Witnesses included Admiral Philip S. Davidson, Commander of U.S. Indo-Pacific Command and General Robert B. Abrams, Commander of U.S. Forces Korea.
Inhofe: You know, the American people are not really aware of threats that we're faced. I think that we all understand that. And the problem with this is for us to have the proper priorities for our military, I think it is necessary for the American people to understand why we're having to do all of this. And you still see things that are happening, that they still believe we have the best of everything and there's nothing to worry about because that's how it's always been and so forth, but they don't realize how fast China has modernized and the problems that we're facing out there.
Admiral Davidson, what do you think can be done? Our military has come forth — General Dunford said, "We have lost our qualitative and quantitative edge over the adversaries. Gen. Milley said “In terms of artillery the army is out-ranged and out-gunned by our adversaries." The same thing was true with Moran talking about the Hornet Fleet. You know, I've been on the Senate and the House Armed Services Committee for many, many years. I don't ever remember a time when the military has come forth with the shot of realism like they have recently. And I'd like to know what can you guys do more to make the American people more aware of the threats that we face?

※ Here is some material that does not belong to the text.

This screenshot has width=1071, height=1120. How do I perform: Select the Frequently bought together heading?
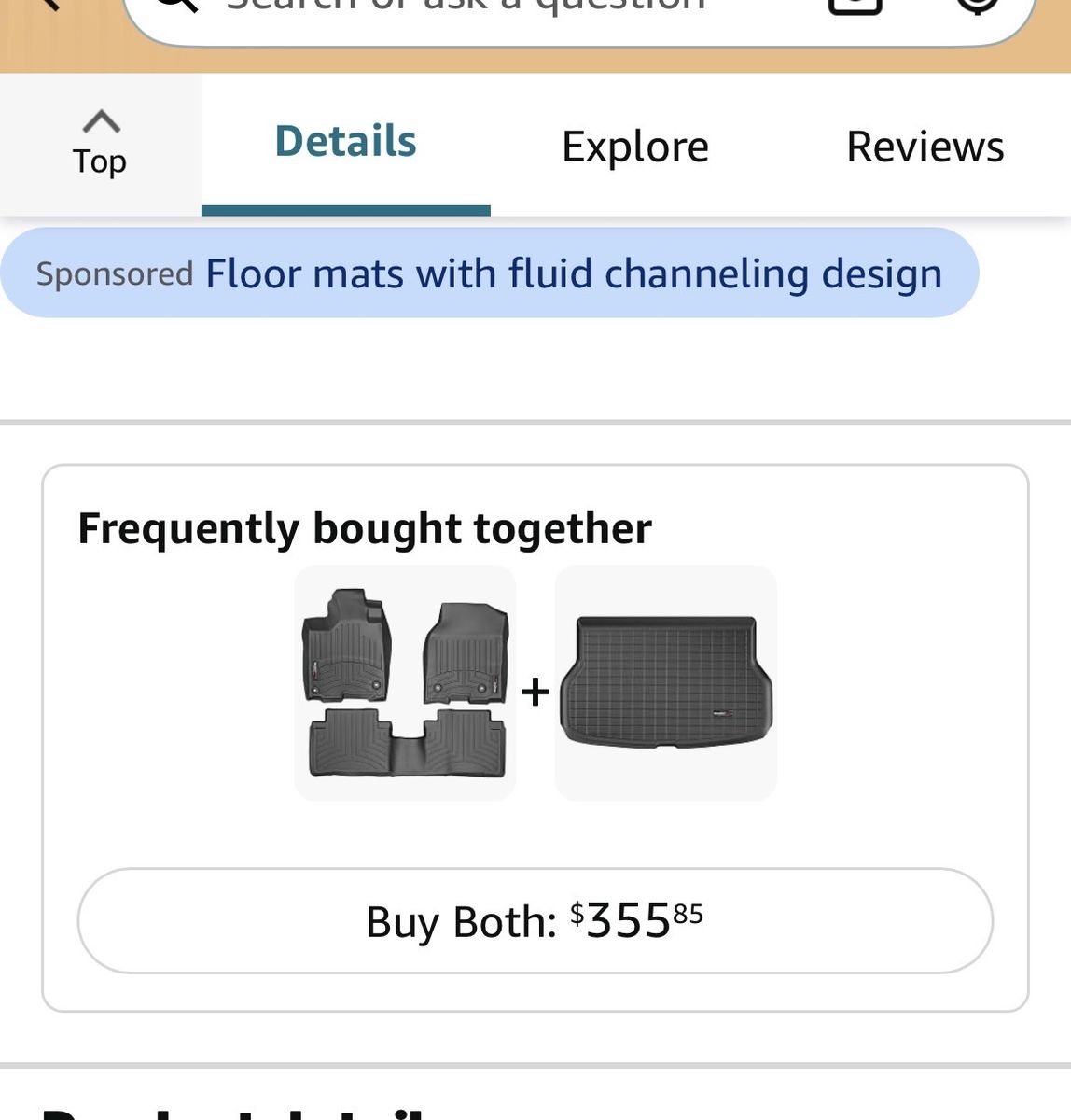point(365,528)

Davidson: Thank you very much Senator for your question. The advances made by China especially, but the other threats are articulated in the region. Russia, specifically, in the 21st century has really been profound. While our nation has been focused on the efforts of land wars in South East Asia, these advances have been basically unchecked with economic power that China has brought to bear and they have greatly advanced their capability truly in all domains.
You mentioned space. From what was essentially a handful of satellites at the turn of the century has now become hundreds of satellites—capabilities and communications and surveillance and reconnaissance—and other capabilities in space. If I move it all the way down through air they've now got fourth and fifth generation fighters which were not there at the beginning of the century and they have now advanced surface and submarine assets that they also did not enjoy at the turn of the century.
The time to invest in these things is now. I'm quite encouraged by all the concepts you've come forward from the services. From multi-domain tasks force to the distributed maritime operations as well as the commitments and profiles that the services have begun to make and being able to operate in these multi-domains where these advances have taken place.
Inhofe: Yes, I think you're right on that, but we're also seeing them rubbing our noses in it—we've not seen this before. Admiral Greenert wrote a recent paper that his Chinese counterpart, the head of the PLA Navy, "was surprised that the United States did not have a more forceful reaction when China began its island building in 2013." And so they're actually talking about us and where this is reflected is with our allies. Several of us on this committee were in the South China Sea just a short while ago and our allies — you know they're almost looking at what's happening in the South China Sea, with the island building and all that, as the Chinese preparing for WWIII. And you know, which side are we going to be on? That's something that does bother me.
I think also it's affecting a lot of the attitudes. I know that Xi Jinping said that he would not, "abandon the use of force as a potential means of achieving the unification of Taiwan.” Now, what more can we do to try to overcome this attitude that's out there and is having an adverse effect on our allies? Any thoughts on that?
Davidson: In the operational space, one of the things we've been able to do in just the last five months, Senator is get our allies and partners to join us in the South China Sea. Not all of their operations are defined as freedom of navigation operations as we would define them but their willingness to sail independently in there, to work with us on exercises, demonstrates that the international commitment to maintaining the freedom of those seas and airways. And I think it is critically important to messaging China, that it is not just the United States that is concerned about the freedom of the South China Sea but indeed all nations. And I expect allies and partners to continue to help here in the months ahead, both with some combined operations that we'll be executing as well as some individual operations as well.
One of the other factors that we're working on in the diplomatic space, is to help ASEAN in this discussion about Code of Conduct negotiations with China. China has essentially delivered a draft that dictates to those ASEAN nations when and where and who they would sail with in the South China Sea. Helping them protect the international freedoms of the seas and airspace that have been long established in maritime law that the United States and others have fought for over the centuries is quite important.
Inhofe: Yes, well that's good and my time is expired General Abrams but I will have a question for the record having to do with South Korea and what's going on. Senator Reed.